The ancient Hindus used cannabis for spiritual purposes and actually revered the plant. The name ganja comes from this past use. Various other ancient societies used cannabis for ceremonial and spiritual purposes. In the U.S., cannabis first became popular during the 1920s and 1930s with the emergence of the jazz music scene. It was likewise extremely popular in the 60s with the blues scene and the evolution of a counterculture. Currently, certain cultures still use cannabis as a form of enlightenment, the most famous being the Rastafarian culture. It is also being considered for medical use for the treatment/pain-relief of cancer, glaucoma, migraine, epilepsy, and multiple sclerosis.
Cannabis, also known as pot, weed, grass, herb, ganja, skunk, and hash, comes from two species of the cannabis plant, Cannabis Sativa and Cannabis Indica.
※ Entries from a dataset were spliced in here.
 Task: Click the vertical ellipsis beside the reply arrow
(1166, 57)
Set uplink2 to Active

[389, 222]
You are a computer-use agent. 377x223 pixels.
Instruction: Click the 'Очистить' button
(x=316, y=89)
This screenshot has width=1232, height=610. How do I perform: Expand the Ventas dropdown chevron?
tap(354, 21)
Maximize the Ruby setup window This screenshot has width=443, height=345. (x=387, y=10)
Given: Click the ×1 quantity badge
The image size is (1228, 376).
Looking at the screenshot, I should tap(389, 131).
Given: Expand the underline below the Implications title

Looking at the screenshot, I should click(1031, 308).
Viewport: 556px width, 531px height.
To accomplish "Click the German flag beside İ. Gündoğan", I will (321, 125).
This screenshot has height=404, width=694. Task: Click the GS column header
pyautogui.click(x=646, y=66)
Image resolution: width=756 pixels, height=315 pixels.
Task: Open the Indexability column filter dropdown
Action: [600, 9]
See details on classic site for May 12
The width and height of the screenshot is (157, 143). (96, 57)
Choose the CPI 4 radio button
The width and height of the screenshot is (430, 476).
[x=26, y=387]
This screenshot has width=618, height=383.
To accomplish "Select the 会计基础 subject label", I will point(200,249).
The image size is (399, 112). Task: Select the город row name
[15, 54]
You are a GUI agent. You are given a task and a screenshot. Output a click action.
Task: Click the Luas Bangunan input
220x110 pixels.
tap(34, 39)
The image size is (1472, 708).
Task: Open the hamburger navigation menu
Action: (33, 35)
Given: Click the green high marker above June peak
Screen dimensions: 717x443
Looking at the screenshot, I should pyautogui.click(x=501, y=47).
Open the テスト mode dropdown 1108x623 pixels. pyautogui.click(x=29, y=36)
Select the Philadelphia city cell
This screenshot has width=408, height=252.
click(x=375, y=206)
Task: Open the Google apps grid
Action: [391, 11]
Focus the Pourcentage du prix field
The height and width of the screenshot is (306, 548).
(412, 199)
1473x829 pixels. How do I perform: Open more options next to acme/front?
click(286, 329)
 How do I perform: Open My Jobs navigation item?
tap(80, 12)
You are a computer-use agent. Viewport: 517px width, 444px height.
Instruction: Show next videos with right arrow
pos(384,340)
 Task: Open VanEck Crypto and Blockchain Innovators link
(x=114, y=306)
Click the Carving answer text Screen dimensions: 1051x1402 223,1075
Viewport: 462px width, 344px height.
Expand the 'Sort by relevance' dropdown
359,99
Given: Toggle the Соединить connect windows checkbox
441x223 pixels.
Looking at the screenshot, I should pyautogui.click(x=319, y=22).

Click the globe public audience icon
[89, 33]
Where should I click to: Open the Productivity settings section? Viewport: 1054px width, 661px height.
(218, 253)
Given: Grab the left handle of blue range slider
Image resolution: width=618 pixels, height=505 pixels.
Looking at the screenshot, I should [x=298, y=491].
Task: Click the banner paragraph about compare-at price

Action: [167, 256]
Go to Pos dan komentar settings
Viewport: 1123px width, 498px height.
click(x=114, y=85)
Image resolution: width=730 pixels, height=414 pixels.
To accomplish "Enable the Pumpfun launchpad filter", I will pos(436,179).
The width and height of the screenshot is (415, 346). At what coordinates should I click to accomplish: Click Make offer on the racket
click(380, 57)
The first species, mainly used in the production of hash or skunk, has dark green leaves, a "skunky" odor, and purple-ish buds. Cannabis Sativa smells sweet, has light green leaves, and has reddish buds..
Cannabis exists in two forms that are differentiated by the part of the plant that is used in their production. Marijuana consists of the dried leaves and flower heads of the cannabis plant whereas hashish consists of compressed resin extracted from the plant. Generally, hashish is much stronger as it contains up to 26% of the active ingredient, THC. However, hashish may be adulterated with pulp or cloves making its THC content less by weight. Marijuana generally does not exceed 15% THC by weight.
Smoking: any type of smoking is dangerous due to the deposition of carcinogenic material in the lungs; cannabis actually contains higher concentrations of carcinogenic material than cigarettes, but people generally smoke cannabis less.
Joint: Marijuana/hashish is rolled into a cigarette with the aid of rolling paper. A blunt, by definition, is marijuana rolled into the emptied wrapper of a cigar.
Bong: cannabis smoke is filtered through a water pipe
Bubblers: smoke is filtered through water; basically a bong and pipe combined
Pipe: smoke inhaled through a pipe
Shotgunning: one person exhales through the joint and into another person’s mouth blowing both the exhaled smoke and the joint’s smoke through the joint and into the other individual (the idea is that no smoke is lost to the surroundings).
Oral Consumption: Involves mixing cannabis with ethanol or lipids. Effects are more delayed in onset than when smoking, but the effects last longer. Typically baked into brownies or cake or infused into drinks.
Vaporization: Cannabis is heated to the point that the active ingredients are essentially vaporized in the air leaving the plant material and many of the toxic ingredients behind.
Generally, marijuana does not cause additional negative side effects when mixed with any other drugs. However, the combination of marijuana and tobacco increases the amount of carcinogens inhaled and poses greater potential threat to the lungs over an extended period of time.
Many gay men support the use of medicinal marijuana in the country due to its supposed appetite stimulating and anti-nausea qualities for people with AIDS. Most cries for legalization are meant for medical rather than recreational purposes. Various gay men’s advocacy groups around the nation are striving for medicinal legalization through petitioning legislators.